And look, many of us think, maaaaybe Trotsky, if he had been just a bit more personable and a bit better at politics... well, we'll never know, because he wasn't. That, ultimately, is the problem. Humans are never infallible. We have strengths and weaknesses, good and bad. But many of us, looking at ourselves, see pure gold and never quite grasp that our good, your good, their good, altogether is that gold.

Friday, February 14, 2025

Fourteen two

 Meet Joe Black has so much good in it that it floods over you when you try to think of it. Yes, I know it's schmaltzy but I love schmaltzy. I have always believed in the lightning strike. I have always believed in "you were there; you were the guy" and it's all I've ever wanted to be there and be the guy, even if that is an impossible dream.

I adore when Quince, who is borderline pathetic but finds his balls, courtesy of Joe, to rise to the occasion magnificently, tells Mr Black that Alison knows the worst thing about him and he about her and that means they can love each other without restraint, and yes, I believe in that too.

I knew the worst thing about my Alison and yes, I would have loved her even despite that but she has no capacity to be loved. It's so much worse than being incapable of love, or even just being really bad at it. My dad is really bad at it to the point you wonder if he ever has been capable of love. Not infatuation. He can do that. He is and always has been infatuated with one of my sisters, just like Bill in the film. And poor Alison, who is almost a comic figure trying to put together a party to show her love for him while he just cannot be arsed with it and despite being portrayed as loveable, just not being good enough at loving her back even to pretend to care, well, she is a story about what is just enough for you if you cannot get the real love you yearn for.

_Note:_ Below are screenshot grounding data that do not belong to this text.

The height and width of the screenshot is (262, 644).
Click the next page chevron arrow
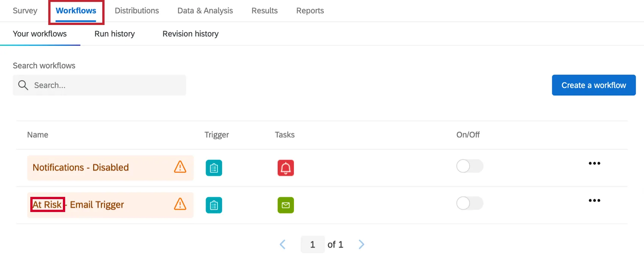[361, 244]
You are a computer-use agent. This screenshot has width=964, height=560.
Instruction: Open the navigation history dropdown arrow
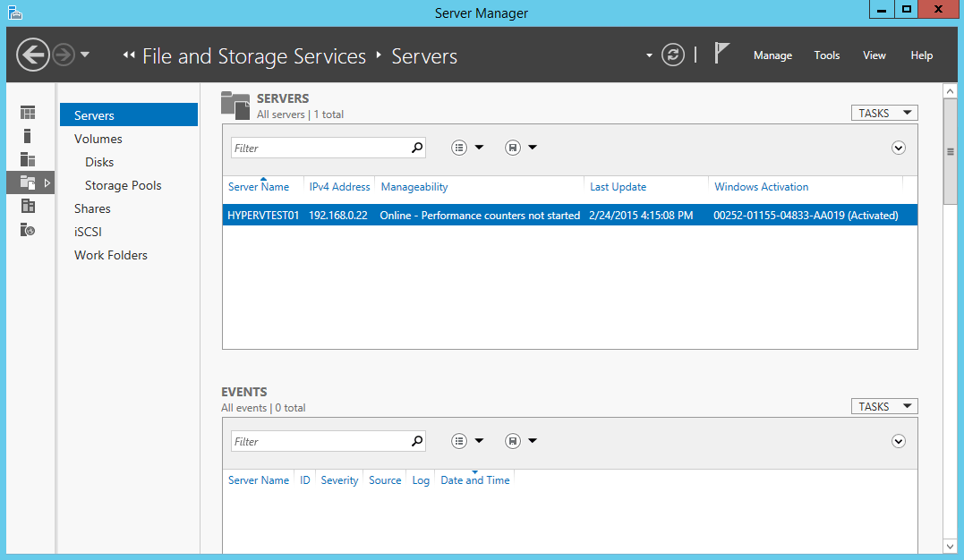pos(85,55)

There are plenty of wrong notes, mostly stemming from Brad Pitt's mannered "acting", which sometimes really works and sometimes, well, just doesn't. But I think you forgive him because of his incandescent chemistry with Claire Forlani, who is magnificent, even if he does get acted into a tiny ball by Anthony Hopkins, who doesn't steal every scene so much as caress it out of the room and off to a quiet place with him. The wrongest note may well be at the end, where Joe's sacrifice ends with letting Susan have what she should have? could have? will come to want? It's just awkward and weird, and you have to wonder whether she really would just go with it. Anyway, films are not after all real life so of course she does, and if you are a lady, I don't need to ask you if you would because you would. He's the guy and there he is.

So of course this is how I spent my Valentine's night. I have no Valentine but I have not entirely given up on ever having one again. I think that I have spent so many years just with what is enough, or even what is nowhere near enough, that I'm not sure I always mind so much. I am just sorry to have been that person for other people. For some, just enough is enough. It always has been and always will be. Meet Joe Black will never be the film for them. But for me, it is. It is the film for me, the dream of the gauche boy, overfamiliar with loneliness and pain, who wants the love with no restraints, off the edge of the cliff and no regrets.

Thursday, January 16, 2025

Sixteen one

 Just before Christmas, I had plenty of work. I could train AIs all day and make enough money to live on. I felt that it would be okay.

Then the AI work died. But my main gig started sending me plenty of work so I thought, well, maybe I'll get enough work I can even get some savings together and visit England for my sister's wedding.

Then that went from feast to famine, just like it was in November-December.

Oh well, still more AI work with another site. I have hundreds of tasks there so I'll be ok--

Still, at least I have people to talk to who can see me through a really bad ti-- oh no, they're sick of me too. There's just me.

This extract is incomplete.